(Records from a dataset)
----

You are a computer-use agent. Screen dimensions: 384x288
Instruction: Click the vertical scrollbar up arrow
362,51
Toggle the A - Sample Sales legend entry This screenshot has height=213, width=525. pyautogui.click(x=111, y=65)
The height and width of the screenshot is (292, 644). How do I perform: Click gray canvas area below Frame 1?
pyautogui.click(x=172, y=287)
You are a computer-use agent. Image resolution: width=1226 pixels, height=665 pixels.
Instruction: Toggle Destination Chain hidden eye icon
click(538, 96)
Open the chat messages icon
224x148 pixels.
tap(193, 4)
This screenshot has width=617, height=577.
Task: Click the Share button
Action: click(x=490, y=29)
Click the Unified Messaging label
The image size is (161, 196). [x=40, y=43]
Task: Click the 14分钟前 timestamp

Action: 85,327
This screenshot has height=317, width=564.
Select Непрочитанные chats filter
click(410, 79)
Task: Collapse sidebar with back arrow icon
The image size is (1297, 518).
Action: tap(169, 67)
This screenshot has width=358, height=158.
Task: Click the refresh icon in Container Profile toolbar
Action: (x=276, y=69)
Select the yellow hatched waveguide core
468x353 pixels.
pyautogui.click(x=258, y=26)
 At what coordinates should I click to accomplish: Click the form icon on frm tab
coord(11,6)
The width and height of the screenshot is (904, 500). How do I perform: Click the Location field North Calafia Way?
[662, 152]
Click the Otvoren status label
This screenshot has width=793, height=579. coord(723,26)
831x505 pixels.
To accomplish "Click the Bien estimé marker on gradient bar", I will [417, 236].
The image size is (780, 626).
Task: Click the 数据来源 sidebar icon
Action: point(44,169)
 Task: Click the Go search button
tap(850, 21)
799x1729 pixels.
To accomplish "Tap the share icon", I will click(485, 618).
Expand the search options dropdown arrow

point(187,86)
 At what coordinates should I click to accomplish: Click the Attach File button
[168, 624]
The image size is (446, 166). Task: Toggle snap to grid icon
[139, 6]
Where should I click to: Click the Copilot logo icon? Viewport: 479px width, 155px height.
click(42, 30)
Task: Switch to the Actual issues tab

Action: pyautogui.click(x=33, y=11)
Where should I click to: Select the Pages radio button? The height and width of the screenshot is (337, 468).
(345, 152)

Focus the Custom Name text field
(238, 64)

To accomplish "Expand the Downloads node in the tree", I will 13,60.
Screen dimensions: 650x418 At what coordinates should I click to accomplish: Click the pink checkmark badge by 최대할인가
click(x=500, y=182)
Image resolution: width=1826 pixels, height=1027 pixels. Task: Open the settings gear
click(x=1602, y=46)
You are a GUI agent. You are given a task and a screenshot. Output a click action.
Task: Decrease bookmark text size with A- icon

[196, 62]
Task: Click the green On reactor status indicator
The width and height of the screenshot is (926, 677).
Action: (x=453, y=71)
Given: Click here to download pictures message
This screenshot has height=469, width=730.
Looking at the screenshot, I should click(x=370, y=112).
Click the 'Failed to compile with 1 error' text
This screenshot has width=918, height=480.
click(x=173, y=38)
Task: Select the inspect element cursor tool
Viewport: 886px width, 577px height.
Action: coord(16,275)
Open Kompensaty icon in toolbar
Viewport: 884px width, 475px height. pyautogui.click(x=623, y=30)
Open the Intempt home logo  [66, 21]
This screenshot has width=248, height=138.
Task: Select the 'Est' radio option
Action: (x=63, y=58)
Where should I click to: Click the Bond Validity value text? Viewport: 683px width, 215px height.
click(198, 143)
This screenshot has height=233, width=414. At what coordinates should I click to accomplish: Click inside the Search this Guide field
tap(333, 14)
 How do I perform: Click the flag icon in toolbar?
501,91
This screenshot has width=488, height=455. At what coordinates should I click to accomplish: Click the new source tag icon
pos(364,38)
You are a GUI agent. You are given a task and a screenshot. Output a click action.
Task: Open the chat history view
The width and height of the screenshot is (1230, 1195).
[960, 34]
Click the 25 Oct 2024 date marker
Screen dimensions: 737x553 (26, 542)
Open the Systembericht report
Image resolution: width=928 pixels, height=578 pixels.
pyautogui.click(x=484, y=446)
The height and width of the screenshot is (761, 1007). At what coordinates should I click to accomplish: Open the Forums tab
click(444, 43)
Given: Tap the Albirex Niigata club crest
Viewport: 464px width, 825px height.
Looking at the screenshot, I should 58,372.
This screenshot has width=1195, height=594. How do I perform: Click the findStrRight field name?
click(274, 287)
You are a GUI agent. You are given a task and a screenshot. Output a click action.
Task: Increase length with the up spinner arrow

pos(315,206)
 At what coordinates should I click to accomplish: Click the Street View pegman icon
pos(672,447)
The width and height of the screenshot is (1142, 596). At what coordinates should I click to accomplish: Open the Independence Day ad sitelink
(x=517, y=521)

----

Your assignment: Please give the full set of data again exactly.

Exercise output:
You are a computer-use agent. Screen dimensions: 384x288
Instruction: Click the vertical scrollbar up arrow
362,51
Toggle the A - Sample Sales legend entry This screenshot has height=213, width=525. pyautogui.click(x=111, y=65)
The height and width of the screenshot is (292, 644). How do I perform: Click gray canvas area below Frame 1?
pyautogui.click(x=172, y=287)
You are a computer-use agent. Image resolution: width=1226 pixels, height=665 pixels.
Instruction: Toggle Destination Chain hidden eye icon
click(538, 96)
Open the chat messages icon
224x148 pixels.
tap(193, 4)
This screenshot has width=617, height=577.
Task: Click the Share button
Action: click(x=490, y=29)
Click the Unified Messaging label
The image size is (161, 196). [x=40, y=43]
Task: Click the 14分钟前 timestamp

Action: 85,327
This screenshot has height=317, width=564.
Select Непрочитанные chats filter
click(410, 79)
Task: Collapse sidebar with back arrow icon
The image size is (1297, 518).
Action: tap(169, 67)
This screenshot has width=358, height=158.
Task: Click the refresh icon in Container Profile toolbar
Action: (x=276, y=69)
Select the yellow hatched waveguide core
468x353 pixels.
pyautogui.click(x=258, y=26)
 At what coordinates should I click to accomplish: Click the form icon on frm tab
coord(11,6)
The width and height of the screenshot is (904, 500). How do I perform: Click the Location field North Calafia Way?
[662, 152]
Click the Otvoren status label
This screenshot has width=793, height=579. coord(723,26)
831x505 pixels.
To accomplish "Click the Bien estimé marker on gradient bar", I will [417, 236].
The image size is (780, 626).
Task: Click the 数据来源 sidebar icon
Action: point(44,169)
 Task: Click the Go search button
tap(850, 21)
799x1729 pixels.
To accomplish "Tap the share icon", I will click(485, 618).
Expand the search options dropdown arrow

point(187,86)
 At what coordinates should I click to accomplish: Click the Attach File button
[168, 624]
The image size is (446, 166). Task: Toggle snap to grid icon
[139, 6]
Where should I click to: Click the Copilot logo icon? Viewport: 479px width, 155px height.
click(42, 30)
Task: Switch to the Actual issues tab

Action: pyautogui.click(x=33, y=11)
Where should I click to: Select the Pages radio button? The height and width of the screenshot is (337, 468).
(345, 152)

Focus the Custom Name text field
(238, 64)

To accomplish "Expand the Downloads node in the tree", I will 13,60.
Screen dimensions: 650x418 At what coordinates should I click to accomplish: Click the pink checkmark badge by 최대할인가
click(x=500, y=182)
Image resolution: width=1826 pixels, height=1027 pixels. Task: Open the settings gear
click(x=1602, y=46)
You are a GUI agent. You are given a task and a screenshot. Output a click action.
Task: Decrease bookmark text size with A- icon

[196, 62]
Task: Click the green On reactor status indicator
The width and height of the screenshot is (926, 677).
Action: (x=453, y=71)
Given: Click here to download pictures message
This screenshot has height=469, width=730.
Looking at the screenshot, I should click(x=370, y=112).
Click the 'Failed to compile with 1 error' text
This screenshot has width=918, height=480.
click(x=173, y=38)
Task: Select the inspect element cursor tool
Viewport: 886px width, 577px height.
Action: coord(16,275)
Open Kompensaty icon in toolbar
Viewport: 884px width, 475px height. pyautogui.click(x=623, y=30)
Open the Intempt home logo  [66, 21]
This screenshot has width=248, height=138.
Task: Select the 'Est' radio option
Action: (x=63, y=58)
Where should I click to: Click the Bond Validity value text? Viewport: 683px width, 215px height.
click(198, 143)
This screenshot has height=233, width=414. At what coordinates should I click to accomplish: Click inside the Search this Guide field
tap(333, 14)
 How do I perform: Click the flag icon in toolbar?
501,91
This screenshot has width=488, height=455. At what coordinates should I click to accomplish: Click the new source tag icon
pos(364,38)
You are a GUI agent. You are given a task and a screenshot. Output a click action.
Task: Open the chat history view
The width and height of the screenshot is (1230, 1195).
[960, 34]
Click the 25 Oct 2024 date marker
Screen dimensions: 737x553 (26, 542)
Open the Systembericht report
Image resolution: width=928 pixels, height=578 pixels.
pyautogui.click(x=484, y=446)
The height and width of the screenshot is (761, 1007). At what coordinates should I click to accomplish: Open the Forums tab
click(444, 43)
Given: Tap the Albirex Niigata club crest
Viewport: 464px width, 825px height.
Looking at the screenshot, I should 58,372.
This screenshot has width=1195, height=594. How do I perform: Click the findStrRight field name?
click(274, 287)
You are a GUI agent. You are given a task and a screenshot. Output a click action.
Task: Increase length with the up spinner arrow

pos(315,206)
 At what coordinates should I click to accomplish: Click the Street View pegman icon
pos(672,447)
The width and height of the screenshot is (1142, 596). At what coordinates should I click to accomplish: Open the Independence Day ad sitelink
(x=517, y=521)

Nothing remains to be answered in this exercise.